June 1: Hank Ketcham, whose lovable scamp "Dennis the Menace" tormented cranky Mr. Wilson and amused readers of comics for five decades, died at the age of 81 at his home in Pebble Beach. Ketcham, had suffered from heart disease and cancer. The strip inspired several books of cartoons, a television show, a musical, a 1993 movie and a playground in Monterey, where Ketcham had his studio. The TV show, starring Jay North as Dennis, ran on CBS from 1959 to 1963.

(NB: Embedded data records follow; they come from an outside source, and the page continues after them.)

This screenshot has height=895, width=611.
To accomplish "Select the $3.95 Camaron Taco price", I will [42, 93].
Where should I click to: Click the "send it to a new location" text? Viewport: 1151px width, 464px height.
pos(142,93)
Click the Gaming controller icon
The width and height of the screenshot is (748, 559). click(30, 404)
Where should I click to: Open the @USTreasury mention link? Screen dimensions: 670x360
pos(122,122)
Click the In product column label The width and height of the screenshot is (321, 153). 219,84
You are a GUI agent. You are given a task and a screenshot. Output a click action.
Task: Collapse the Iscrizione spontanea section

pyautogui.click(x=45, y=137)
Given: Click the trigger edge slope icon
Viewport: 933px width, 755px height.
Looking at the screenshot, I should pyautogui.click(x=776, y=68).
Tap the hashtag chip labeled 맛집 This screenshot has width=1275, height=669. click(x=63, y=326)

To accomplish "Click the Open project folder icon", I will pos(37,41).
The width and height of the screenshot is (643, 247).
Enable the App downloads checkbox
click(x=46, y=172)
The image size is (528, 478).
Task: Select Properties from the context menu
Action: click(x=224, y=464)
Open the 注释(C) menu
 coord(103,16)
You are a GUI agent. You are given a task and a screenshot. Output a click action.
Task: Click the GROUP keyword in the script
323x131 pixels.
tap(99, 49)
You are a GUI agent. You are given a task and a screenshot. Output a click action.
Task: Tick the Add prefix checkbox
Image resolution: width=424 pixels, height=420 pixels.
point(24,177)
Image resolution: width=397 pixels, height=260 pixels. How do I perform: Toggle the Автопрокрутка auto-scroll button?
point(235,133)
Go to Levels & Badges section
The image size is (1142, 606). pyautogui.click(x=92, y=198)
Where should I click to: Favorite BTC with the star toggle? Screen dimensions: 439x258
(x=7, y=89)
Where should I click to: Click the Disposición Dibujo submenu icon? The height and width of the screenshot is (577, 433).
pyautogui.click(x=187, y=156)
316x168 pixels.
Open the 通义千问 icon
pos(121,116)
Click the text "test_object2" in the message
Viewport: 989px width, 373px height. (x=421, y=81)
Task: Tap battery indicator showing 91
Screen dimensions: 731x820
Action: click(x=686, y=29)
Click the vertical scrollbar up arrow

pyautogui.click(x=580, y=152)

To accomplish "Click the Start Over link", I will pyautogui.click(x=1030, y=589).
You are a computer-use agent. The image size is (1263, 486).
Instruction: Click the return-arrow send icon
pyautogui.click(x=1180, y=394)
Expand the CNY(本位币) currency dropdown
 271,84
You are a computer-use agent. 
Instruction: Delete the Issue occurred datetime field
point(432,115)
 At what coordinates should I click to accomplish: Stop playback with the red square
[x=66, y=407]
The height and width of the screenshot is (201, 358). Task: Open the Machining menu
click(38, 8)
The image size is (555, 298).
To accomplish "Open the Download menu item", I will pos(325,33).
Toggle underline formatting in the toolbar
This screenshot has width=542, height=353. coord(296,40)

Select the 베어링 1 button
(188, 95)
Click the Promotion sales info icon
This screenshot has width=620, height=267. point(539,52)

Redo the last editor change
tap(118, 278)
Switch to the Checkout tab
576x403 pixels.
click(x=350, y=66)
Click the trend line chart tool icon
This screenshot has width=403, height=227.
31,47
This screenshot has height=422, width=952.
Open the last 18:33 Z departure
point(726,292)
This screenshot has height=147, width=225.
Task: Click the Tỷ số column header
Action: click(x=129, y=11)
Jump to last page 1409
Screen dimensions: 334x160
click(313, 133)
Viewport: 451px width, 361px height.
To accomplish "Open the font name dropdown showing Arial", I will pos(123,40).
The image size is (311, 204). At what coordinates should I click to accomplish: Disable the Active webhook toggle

May 11: Douglas Adams, the author of "The Hitch Hiker's Guide to the Galaxy," died in Santa Barbara, California, after a heart attack at the age of 49. Adams became a household name in Britain when his 1979 cult science fiction saga, about a group of galactic travelers who survive the demolition of earth to build a space by-pass, sold more than 14 million copies worldwide.

And finally...

May 28: "The Remington MicroScreen shaver shaves as close as a blade. . . I liked it so much I bought the company."

Victor K. Kiam II, the salesman's salesman known for turning around failing companies like Benrus watches and Remington shavers and prodding other bosses to pitch their own products on television, died at the age of 74. Kiam, the football zealot who was unable to inspire the same turnaround in the fortunes of the New England Patriots team he once owned, died at his home in Stamford, Conn. The chain smoker with the internationally known gravelly voice had suffered several heart attacks.

A national incident occurred Sept. 17, 1990, when the Boston Herald's Lisa Olson conducted a postgame interview near the Patriots' shower area. She later sued Kiam, the team general manager and three players for sexual harassment, charging that the players had made lewd comments and exposed themselves. To which Dennis Miller quipped "He liked Zeke Mowatt's penis so much, he bought the Patriots".